*What the task asks*: Pictures are to be left out, and only the lines from the one with "Image resolution: width=588" through the last line of the listing below are to be repeated exactly.

*Information shown*:
----

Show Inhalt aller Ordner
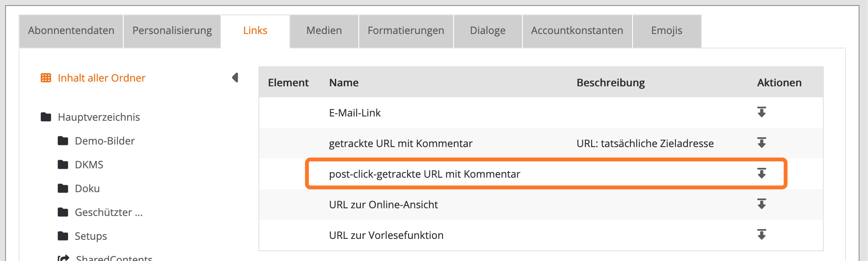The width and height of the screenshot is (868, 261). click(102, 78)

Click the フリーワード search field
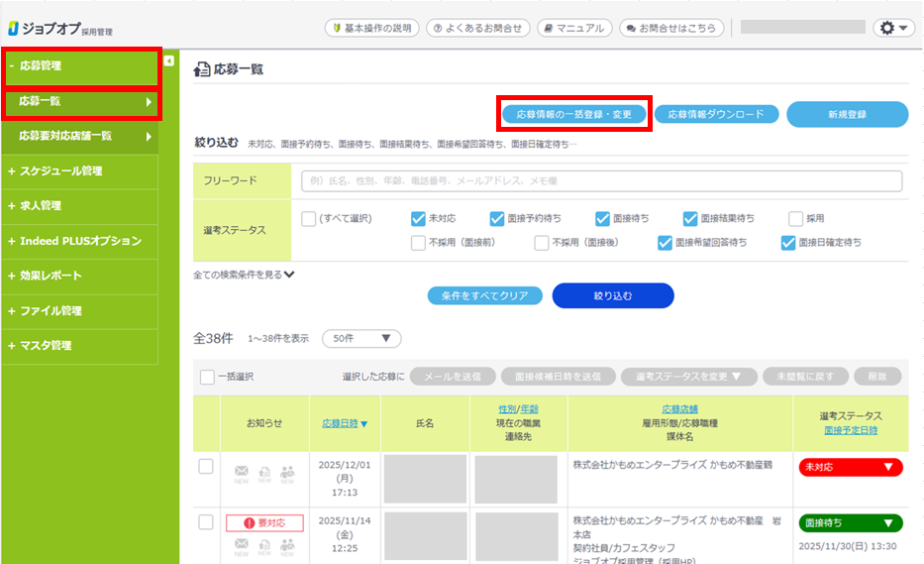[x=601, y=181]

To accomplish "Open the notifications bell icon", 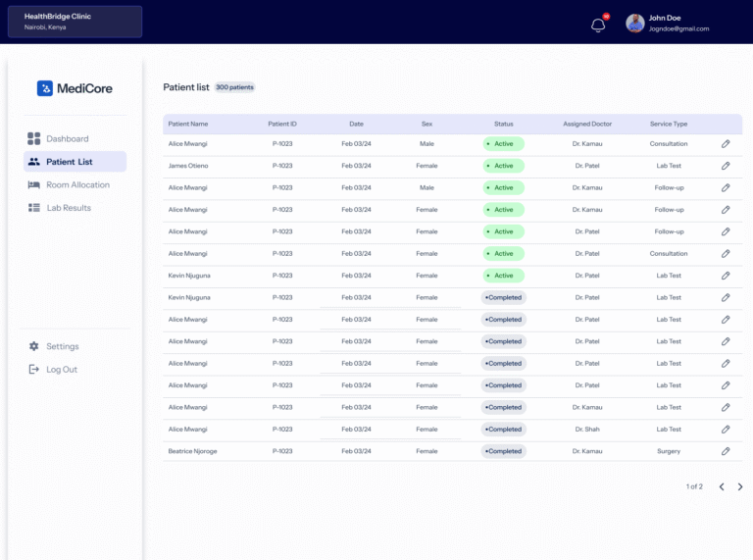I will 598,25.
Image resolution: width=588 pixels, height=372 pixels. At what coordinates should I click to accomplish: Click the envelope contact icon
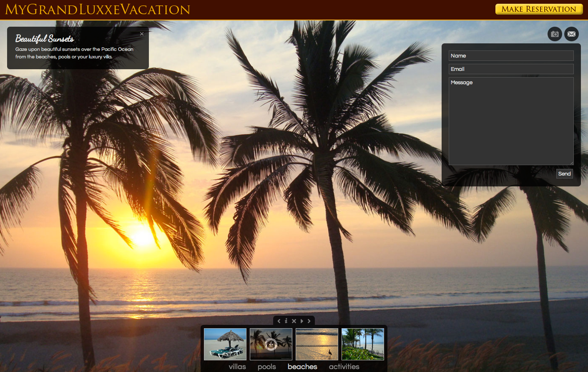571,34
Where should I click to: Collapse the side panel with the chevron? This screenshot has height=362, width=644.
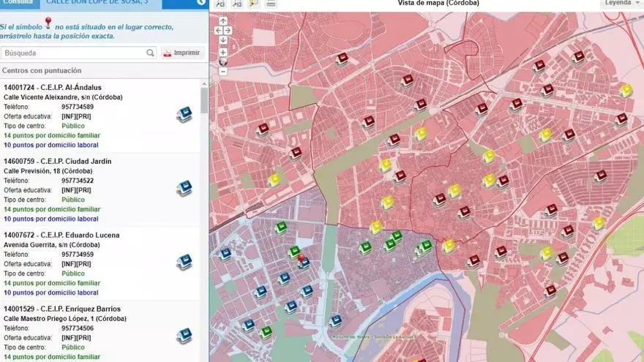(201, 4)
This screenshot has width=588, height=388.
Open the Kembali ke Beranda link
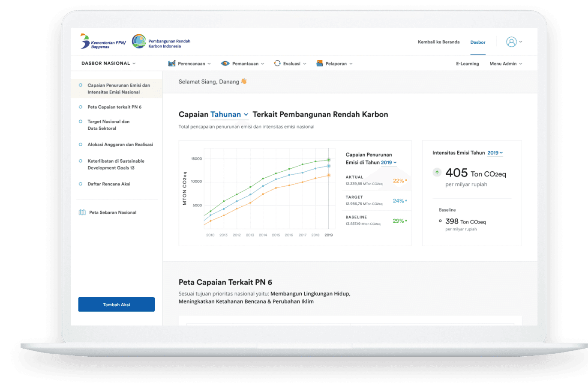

----

*Solution*:
Image resolution: width=588 pixels, height=372 pixels. At what coordinates should I click to accomplish: Click the envelope contact icon
571,34
Where should I click to: Collapse the side panel with the chevron? This screenshot has height=362, width=644.
(201, 4)
This screenshot has width=588, height=388.
Open the Kembali ke Beranda link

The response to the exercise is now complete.